*Directions for this task:*
Reproduce the records below exactly as given.

*The data:*
★ ★ ★ ★
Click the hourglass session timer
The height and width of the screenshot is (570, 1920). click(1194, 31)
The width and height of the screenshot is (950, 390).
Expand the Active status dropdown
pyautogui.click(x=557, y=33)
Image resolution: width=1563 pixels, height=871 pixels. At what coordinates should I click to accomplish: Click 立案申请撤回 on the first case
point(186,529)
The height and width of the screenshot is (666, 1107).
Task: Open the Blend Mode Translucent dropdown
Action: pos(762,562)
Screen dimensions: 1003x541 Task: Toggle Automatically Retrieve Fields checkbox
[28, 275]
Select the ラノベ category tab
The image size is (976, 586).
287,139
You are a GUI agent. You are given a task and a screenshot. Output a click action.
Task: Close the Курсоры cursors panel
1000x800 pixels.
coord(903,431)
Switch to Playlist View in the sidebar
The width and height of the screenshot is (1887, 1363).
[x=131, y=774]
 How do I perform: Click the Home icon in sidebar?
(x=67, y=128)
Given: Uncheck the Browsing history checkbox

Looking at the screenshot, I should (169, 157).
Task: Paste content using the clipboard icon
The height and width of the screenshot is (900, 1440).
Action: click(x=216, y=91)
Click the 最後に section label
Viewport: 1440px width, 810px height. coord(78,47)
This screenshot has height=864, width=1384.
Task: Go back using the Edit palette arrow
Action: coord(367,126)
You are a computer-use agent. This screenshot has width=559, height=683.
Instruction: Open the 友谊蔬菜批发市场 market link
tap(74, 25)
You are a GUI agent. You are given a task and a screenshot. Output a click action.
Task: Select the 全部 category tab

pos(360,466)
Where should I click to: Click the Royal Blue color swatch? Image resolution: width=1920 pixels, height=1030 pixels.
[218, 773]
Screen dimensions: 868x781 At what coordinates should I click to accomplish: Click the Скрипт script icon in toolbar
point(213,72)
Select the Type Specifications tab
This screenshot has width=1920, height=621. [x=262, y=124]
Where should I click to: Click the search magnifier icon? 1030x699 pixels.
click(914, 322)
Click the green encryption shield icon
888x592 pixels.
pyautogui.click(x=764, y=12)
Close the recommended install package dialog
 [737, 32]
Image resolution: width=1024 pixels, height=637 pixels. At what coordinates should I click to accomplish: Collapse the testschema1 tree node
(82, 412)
★ ★ ★ ★
*Reply:*
Click the hourglass session timer
The height and width of the screenshot is (570, 1920). click(1194, 31)
The width and height of the screenshot is (950, 390).
Expand the Active status dropdown
pyautogui.click(x=557, y=33)
Image resolution: width=1563 pixels, height=871 pixels. At what coordinates should I click to accomplish: Click 立案申请撤回 on the first case
point(186,529)
The height and width of the screenshot is (666, 1107).
Task: Open the Blend Mode Translucent dropdown
Action: pos(762,562)
Screen dimensions: 1003x541 Task: Toggle Automatically Retrieve Fields checkbox
[28, 275]
Select the ラノベ category tab
The image size is (976, 586).
287,139
You are a GUI agent. You are given a task and a screenshot. Output a click action.
Task: Close the Курсоры cursors panel
1000x800 pixels.
coord(903,431)
Switch to Playlist View in the sidebar
The width and height of the screenshot is (1887, 1363).
[x=131, y=774]
 How do I perform: Click the Home icon in sidebar?
(x=67, y=128)
Given: Uncheck the Browsing history checkbox

Looking at the screenshot, I should (169, 157).
Task: Paste content using the clipboard icon
The height and width of the screenshot is (900, 1440).
Action: click(x=216, y=91)
Click the 最後に section label
Viewport: 1440px width, 810px height. coord(78,47)
This screenshot has height=864, width=1384.
Task: Go back using the Edit palette arrow
Action: coord(367,126)
You are a computer-use agent. This screenshot has width=559, height=683.
Instruction: Open the 友谊蔬菜批发市场 market link
tap(74, 25)
You are a GUI agent. You are given a task and a screenshot. Output a click action.
Task: Select the 全部 category tab

pos(360,466)
Where should I click to: Click the Royal Blue color swatch? Image resolution: width=1920 pixels, height=1030 pixels.
[218, 773]
Screen dimensions: 868x781 At what coordinates should I click to accomplish: Click the Скрипт script icon in toolbar
point(213,72)
Select the Type Specifications tab
This screenshot has width=1920, height=621. [x=262, y=124]
Where should I click to: Click the search magnifier icon? 1030x699 pixels.
click(914, 322)
Click the green encryption shield icon
888x592 pixels.
pyautogui.click(x=764, y=12)
Close the recommended install package dialog
 [737, 32]
Image resolution: width=1024 pixels, height=637 pixels. At what coordinates should I click to accomplish: Collapse the testschema1 tree node
(82, 412)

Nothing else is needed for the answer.